### Problem requirements
Locate each line of the items below that contains the string "Task", with case taken into account, and copy those lines.

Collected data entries
((
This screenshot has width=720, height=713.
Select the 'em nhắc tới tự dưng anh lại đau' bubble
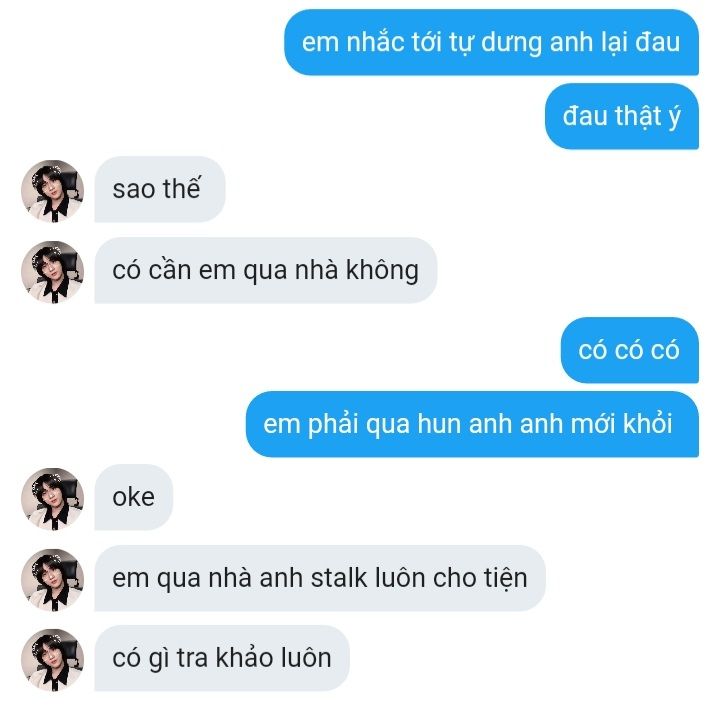point(491,42)
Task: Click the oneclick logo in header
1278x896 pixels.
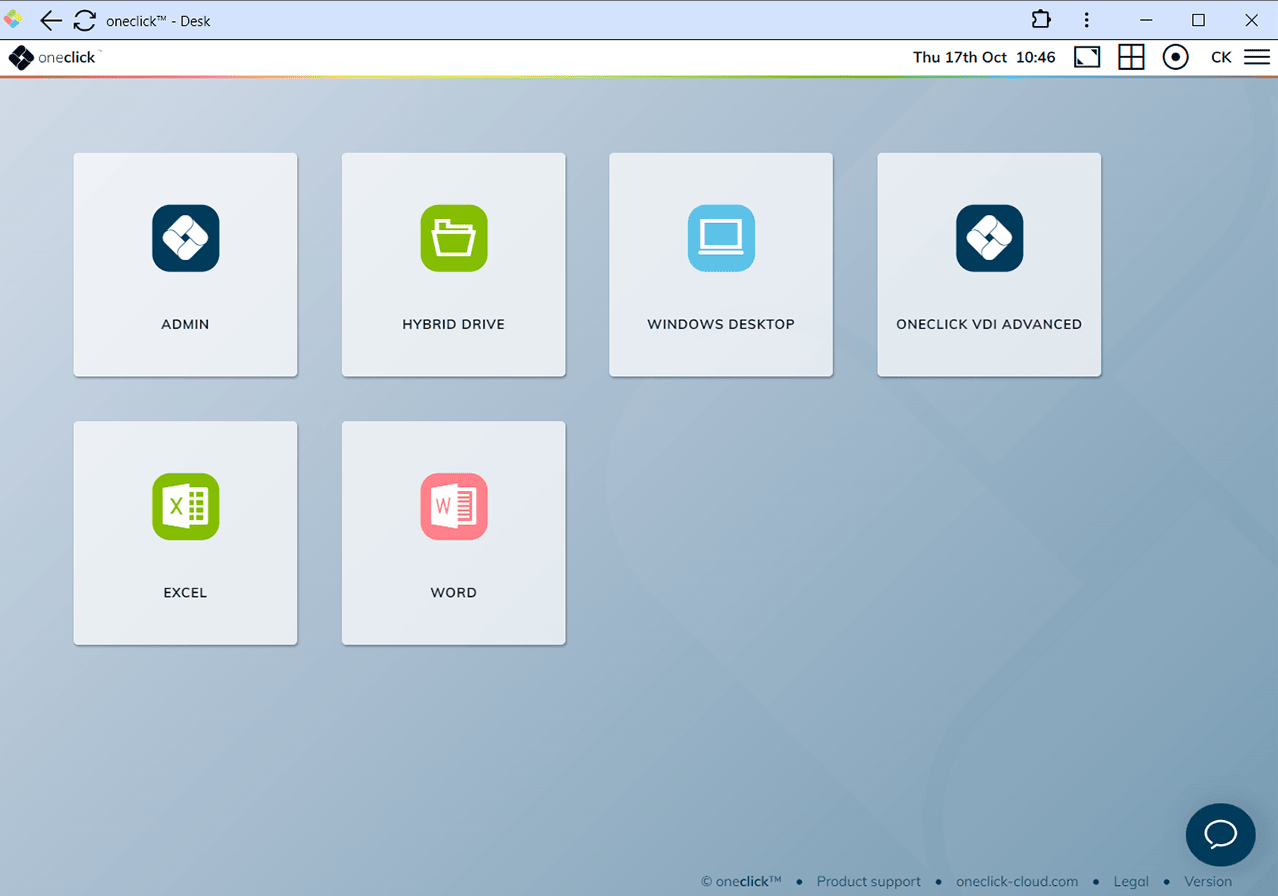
))
### Complete response
Task: Click the oneclick logo in header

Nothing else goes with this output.